||Tomis - 4.5 assaria - Gordian III and Tranquillina / Hades - Serapis||
27.8 mm diameter, 12.39 g, bronze |
Obverse: confronted busts of Gordian III and Sabinia Tranquillina, cuirassed and draped Gordian III to the right, draped Sabinia Tranquillina to the left, wearing "stephane" crown, legend AVTKMANTΓOPΔIANO[CAVΓ · CE] TPANKV[Λ] ΛEINA, outer pearl circle
|Reverse: Hades or Serapis sitting on a throne without back, to the left, wearing chiton and himation, right extended over Cerberus, his three-headed dog, with scepter in left hand, value D< (Δ<) into the field, legend [MHTPO]ΠO N TOVTO MEΩC, outer pearl circle|
The ancient coin on the page is present on Romanian coins through the kind permission of Mr. Pavlos S. Pavlou.
The coin corresponds to the description at number 2286 in the Moushmov catalog and is described in AMNG I at position 3513 (AMNG = Die antiken Münzen Nord-Griechenlands, B. Pick, 1898).
About the denomination of the coin
The denomination value is marked by letter Δ together with sign <. Letter Δ being the fourth of the alphabet, stands for the value of 4. The half of assarion was marked by an <, so the coin is worth 4.5 assaria.
Denomination assarion / assaria was used for the name of bronze coins issued by several towns on the western and northern border of the Black Sea (Tomis, Callatis, Chersones, Tyras, Olbia and plenty more). At Tomis coins of 1 assarion, 2, 3, 4 and 5 assaria were struck, bearing as digits Α, Β, Γ, Δ and Ε. Coins with intermediate values were also issued.
The coins of 4 assaria and a half are specific to Tomis, while the design with confronted busts is specific to the provincial large 5 assaria pieces. A possible explanation was proposed here. These coin were local coins.
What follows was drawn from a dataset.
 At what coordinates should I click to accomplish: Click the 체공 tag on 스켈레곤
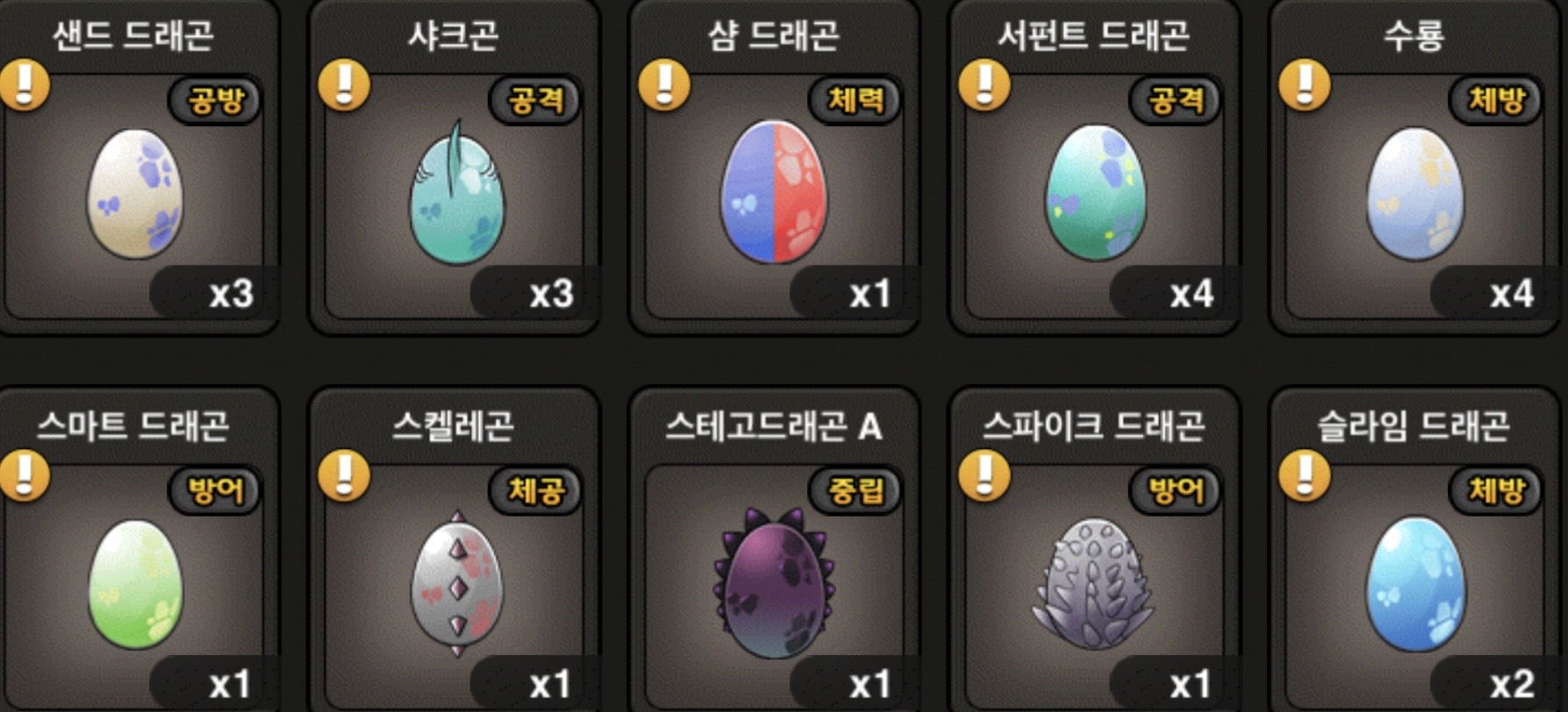(x=535, y=491)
In spite of the fact that the value of 1 denarius was, officially, 16 asses, it is quite possible that in local money the denarius was worth more. If 1 Roman denarius was equal with 18 asses from Tomis, than it could be exchanged for four coins of 4.5 assaria. In that case the issue of coins having such unusual denomination can be explained by the need of coins fit for money exchanges.
About the legend on the obverse
The legend accompanying the busts of emperor Gordian III and of his wife Tranquillina is AVT K M ANTΓOPΔIANOC AVΓ · CE TPANKVΛΛEINA, standing for the Greek translation of Latin IMPERATOR CAESAR MARCUS ANTONIUS GORDIANUS and TRANQUILLINA AUGUSTA.
About Greek god Hades
Hades (Pluto at Romans) was the master of the subterranean realm. He was son of Titan Cronus and Rhea, being brother with Zeus and Poseidon. The underworld is the final destination for the dead, who must pay for the crossing of Acheron River into the boat of Charon. For paying the crossing, the dead holds a small coin - an obolus - into the mouth - the famous Charon's obol. (The ancient Greeks often used the mouth as purse!)
The name Hades means "the unseen" - because during the long war with the Titans the god had received from the Cyclops a magical cap, that made the wearer invisible. His name was so very feared, that he was referred to with euphemisms - usually he was called Pluton, "the rich one". Rarely represented, Hades sometimes wore a modius on his head - a basket for wheat, with a capacity of 8-9 liters, as symbol of the underworld.
Hades was married with Kore-Persephone, daughter of goddess Demeter. Because Persephone was abducted by Hades, the wrath of Demeter was terrible, and a drought destroyed all the crops. Finally an agreement was set - Persephone had to stay one third of each year into the underworld.
Several mythological heroes descended into the Underworld - Theseus, Herakles, Orpheus, Ulysses. Hades was a pitiless god, and he did not accept anyone to leave his realm. In spite of this habit of Hades, Herakles entered and came out of the Underworld - one of his labour consisting in the capture of Cerberus, the monstrous three-headed dog.
Serapis or Sarapis was a Greek-Egyptian god, closely resembling Hades. His cult was spread mainly in the Oriental part of the Roman Empire.